Johannesburg – When Sasol’s [JSE:SOL] Lake Charles Chemical Project in the US comes on line in 2018, it is expected to boost the profit contribution of the chemicals business unit by more than 50%, and free up capital for shareholder returns, said Sasol’s executives.
Speaking at a briefing at Sasol’s head office in Sandton on Wednesday, joint presidents and chief executive officers Bongani Nqwababa and Stephen Cornell as well as chief financial officer Paul Victor informed media that the group’s new strategy would see more value delivered to shareholders, more frequently.
Sasol expects to hit peak gearing once the Louisiana-based project starts operations. “Once Lake Charles comes online there will be sufficient cashflows coming onto the balance sheet, to deleverage and give flexibility to execute the strategy,” said Victor.
Earlier this year productivity of the $11bn project was impacted by extreme weather events in the US, including Hurricane Harvey, followed by Irma and Nate, said Cornell.
Harvey cost the plant $130m in lost productivity. The project was shut down for more than a week, Bloomberg reported previously.
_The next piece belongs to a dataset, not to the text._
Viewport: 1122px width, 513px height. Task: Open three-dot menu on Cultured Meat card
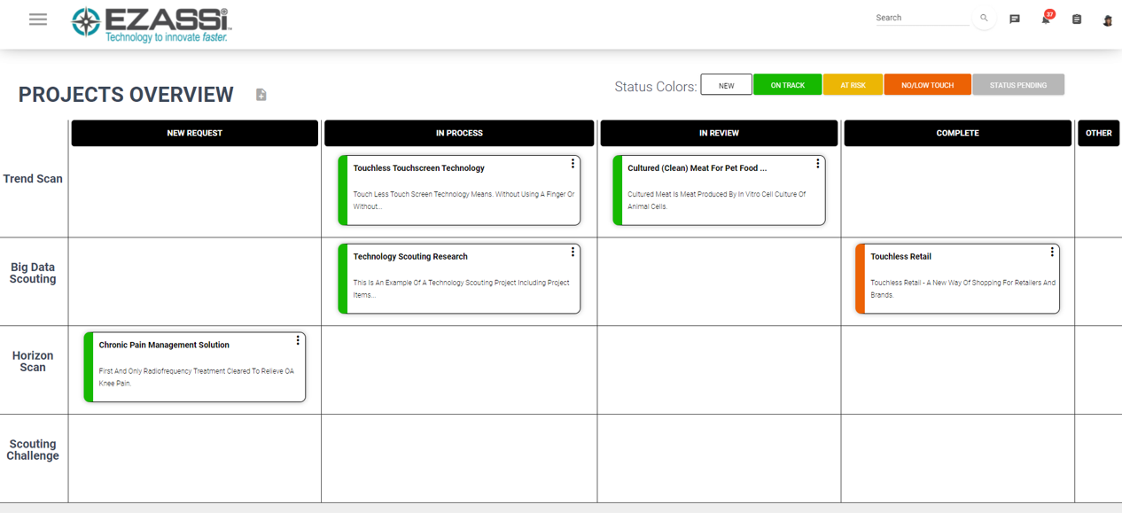click(x=817, y=164)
“The project budget did not cover unplanned or event-driven risk,” said Cornell. The existing contingency could not absorb the impact of the hurricanes. As a result, contingencies have been revised to $11.130bn. Cornell added that an updated cost estimate would be provided in the half-year results announcement next year.
Productivity levels at the project have been recovering, he said.
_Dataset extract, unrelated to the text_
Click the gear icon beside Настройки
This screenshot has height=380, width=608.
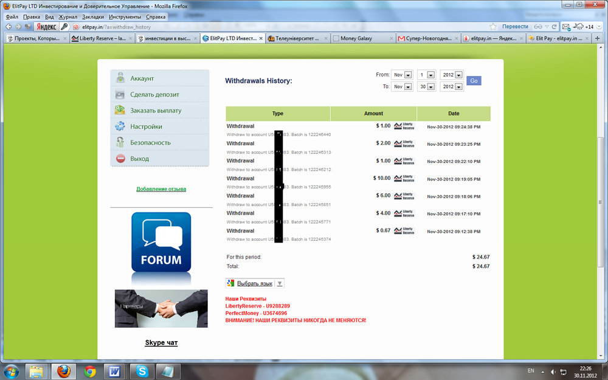[x=120, y=126]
Nqwababa explained that the hurricane did not impact the plant directly, but rather the areas from where labour is sourced. “So employees chose to work closer to home and rather fix their houses than travelling 300km to Lake Charles,” he said.
Victor also added that the existing contingencies allow for rain delays, but not big events. “Three hurricanes are too much to expect,” he said.
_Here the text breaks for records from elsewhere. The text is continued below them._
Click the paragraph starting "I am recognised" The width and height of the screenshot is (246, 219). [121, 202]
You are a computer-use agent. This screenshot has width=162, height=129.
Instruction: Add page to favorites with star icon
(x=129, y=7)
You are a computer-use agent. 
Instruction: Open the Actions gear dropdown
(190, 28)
Cornell further explained that the contingencies make provision for price escalation of equipment or labour, issues around equipment and modules, productivity of the workforce and errors in estimates. “The contingency is still there, we still have enough to finish the project.”
Lake Charles remains on track for completion in the second half of 2018. As of September 30, the project was 79% complete. Capital expenditure amounts to $8.1bn. The plant will triple Sasol’s chemical production capacity.
With the oil price taking a dip, Sasol’s chemicals business has increased its contribution to profit from 40% to 50%. When Lake Charles gets commissioned the contribution will be likely more than 50%, Nqwababa told Fin24.
Sasol made a few hard decisions, such as discontinuing investment in further gas-to-liquids, crude oil refining capacity, commodity chemicals and renewables, said Nqwababa.
But it will focus on growing its specialty chemicals business globally, of which Lake Charles forms part. The group will also continue exploration and production in Mozambique and West Africa and grow its retail fuels footprint in southern Africa.
Based on scenario modelling, the group aims to deliver return on invested capital of 12% and a growth rate of 5% in earnings before interest and taxation. Dividend payouts for shareholders are expected to grow from 36% to 40% by 2022 and thereafter to 45%, explained Victor.
Speaking on the group’s strategy to provide more value for shareholders, Victor said the group has gone through a “significant” growth phase and has made a decision to reward its shareholders, who have been patient. He emphasised that the group is taking a balanced approach between growth and higher dividends.
“We can do both, sustain the growth rate and pay higher yields,” he said. South African investors particularly want consistent dividends and consistent dividend returns. By paying higher dividends, the group also aims to attract more investors, internationally.